The Skoda driver makes less sense: if you are trying (like he was) to stop,
brakes should always outpower the engine. Unless the brakes failed. Toyota
went through a huge ordeal just like that (possibly floormats, possibly ECU
stack overflow, who knows). An attentive & trained driver should be able to
handle it. The truckers were willfully ignoring what pretty much every driving
manual tells you. If you drive at night without lights, in a blizzard, with
summer tires, I don't see how you can blame the car manufacturer if you hit
something. But if all you do is consistently go over potholes, and
consistently lose power steering & lights when the serpentine belt comes
loose, I think you can blame the manufacturer.

------
tompetry
I don't get it. Doesn't autopilot mean that the car is steering itself?
"Perfect" or not, if the car is steering itself, what is the point of having
your hands on the wheel? I get the point about being alert, and needing to
take over if you see an issue, but I would fear that I'd be overcompensating
autopilot by having my hands on the wheel while cruising along.

Can somebody explain?

------
zamalek
The Tesla warns you, what, 6 times before disabling autopilot. Why not have
the car engage the emergency lights and gradually slow down for each warning -
eventually coming to a full stop. This plays directly into human impatience,
likely resulting in hands on the steering wheel after the first warning. In
the event that the driver does not react there is probably something wrong
(e.g. seizure) and the car should come to a complete stop for safety. This is
a very real trolley scenario because a stopped car on the highway is asking to
be rear-ended, but it's still far better than a car traveling at 60mph with an
incapacitated driver.

My last idea on how to eliminate these types of casualties was met with fair
criticism (TL;DR - battery ejection)[1]. Am I missing anything with this idea?

[1]:
[https://news.ycombinator.com/item?id=16720680](https://news.ycombinator.com/item?id=16720680)

------
cmurf
I think the name "Autopilot" matters less than how it works. Do the raw
(whatever Tesla and NTSB have access to in a lab) recordings include hand
position, temperature and pressure? Or is the raw data a binary state
true/false similar to the in-car UI experience?
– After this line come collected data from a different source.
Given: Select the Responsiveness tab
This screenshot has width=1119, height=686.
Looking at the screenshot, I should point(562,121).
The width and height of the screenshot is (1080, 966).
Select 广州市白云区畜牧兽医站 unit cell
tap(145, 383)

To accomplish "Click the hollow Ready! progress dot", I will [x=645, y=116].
Back to autopilot: there's a wide range of autopilots in airplanes. Single
engine planes might not have them unless they're IFR equipped. There's no
requirement to have one, but they are useful for reducing cockpit workload.
Perhaps the most common, is just a simple hold heading autopilot where you use
a knob to set a bug on the direction gyro and the autopilot holds that
heading. Literally all it does is hold a heading. Not altitude, not speed, not
power. And then way on the opposite end of the spectrum are autopilots
certified for ILS CAT IIIc landings, and include autoland.

------
xHopen
I have to say I was a firm supporter of tesla's autopilot, but you know, this
is rediculous, Tesla should be ashamed say sorry, say oour system is crap , is
a demo version and it doesn't work, and thats it. The rest is history, I was
about to get a new tesla, not anymore.

------
blackrock
If the guy didn't use the Tesla Autopilot, then he would still be alive today.
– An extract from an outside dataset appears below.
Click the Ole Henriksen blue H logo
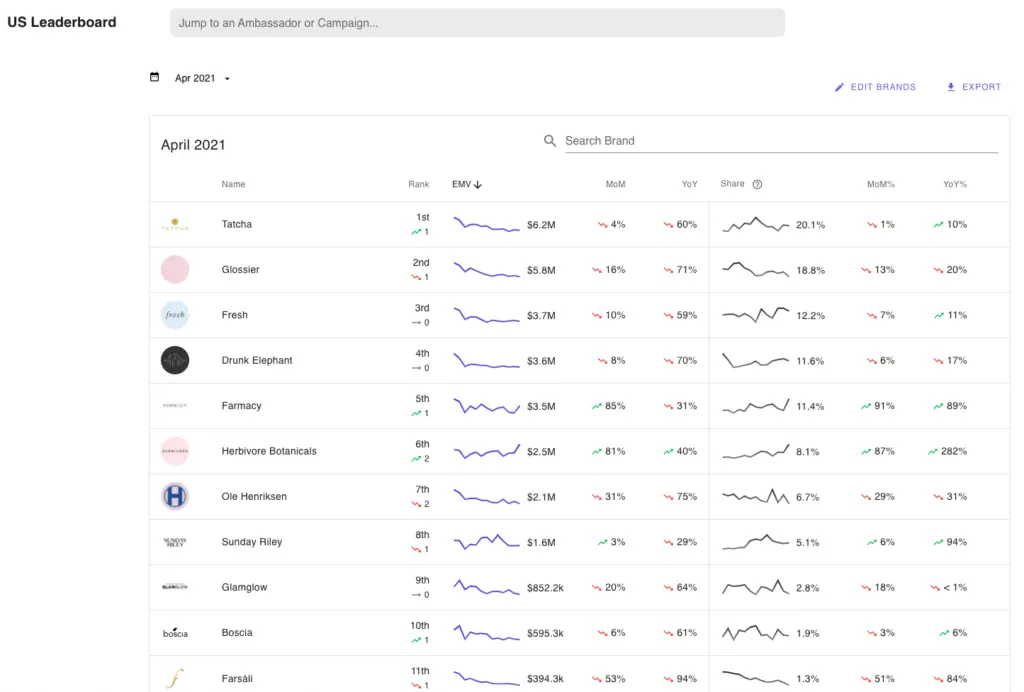 [x=175, y=496]
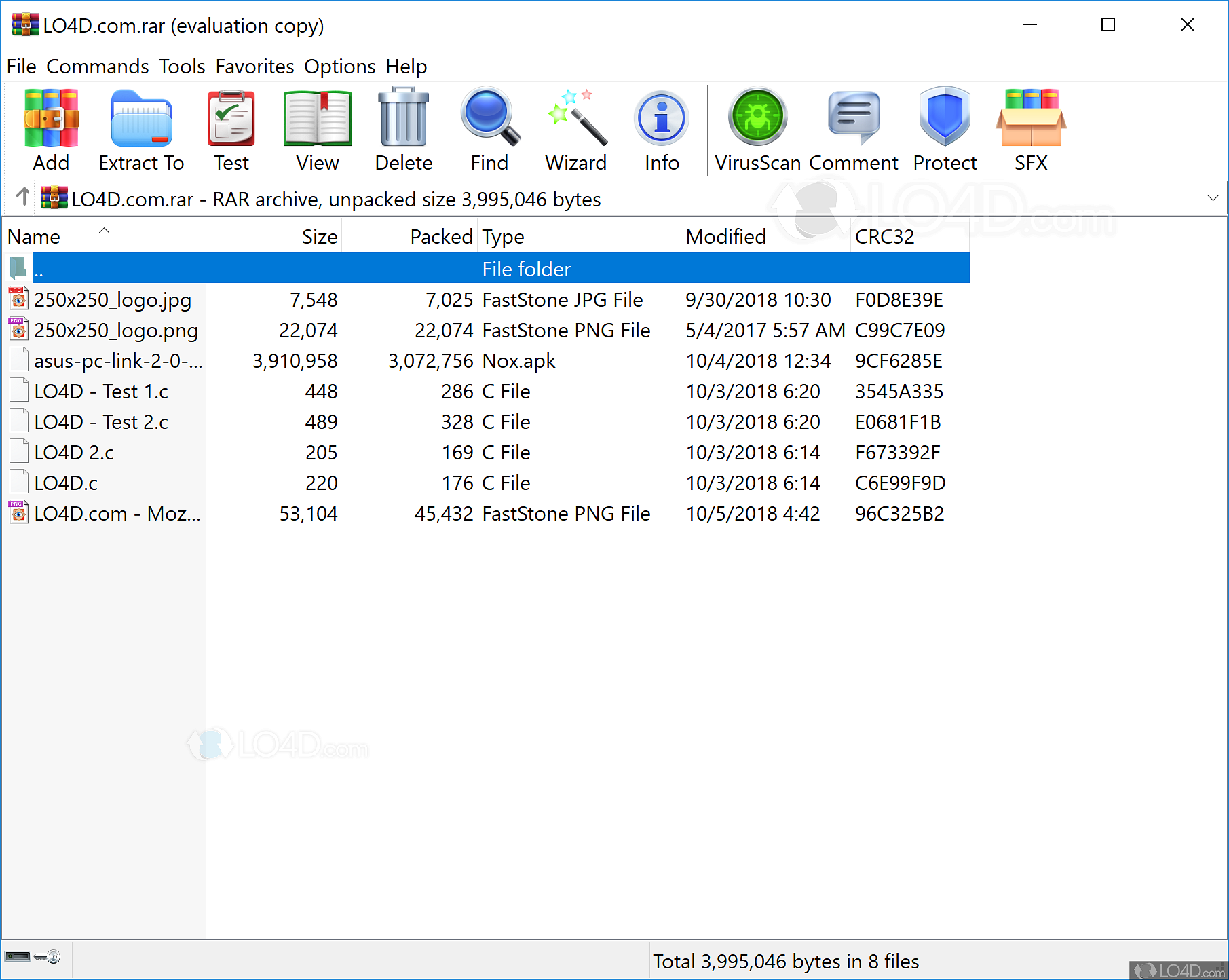1229x980 pixels.
Task: Create SFX self-extracting archive
Action: [x=1031, y=129]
I don't know how else to clearly say this.

When you are travelling at 65 MPH, then there is no ability to safely react,
should the car decide to go berserk.

You probably have less than 0.25 seconds to react. And even if you had your
hands on the wheel, there is just no way for you to safely process the
situation, and react to safely take control of the vehicle.

And if you do react, then you might end up over-reacting, which would cause a
different kind of accident. And which, Tesla would blame on you, for human
error for over-reacting.

This is not a good situation. The only way to survive, is to not play.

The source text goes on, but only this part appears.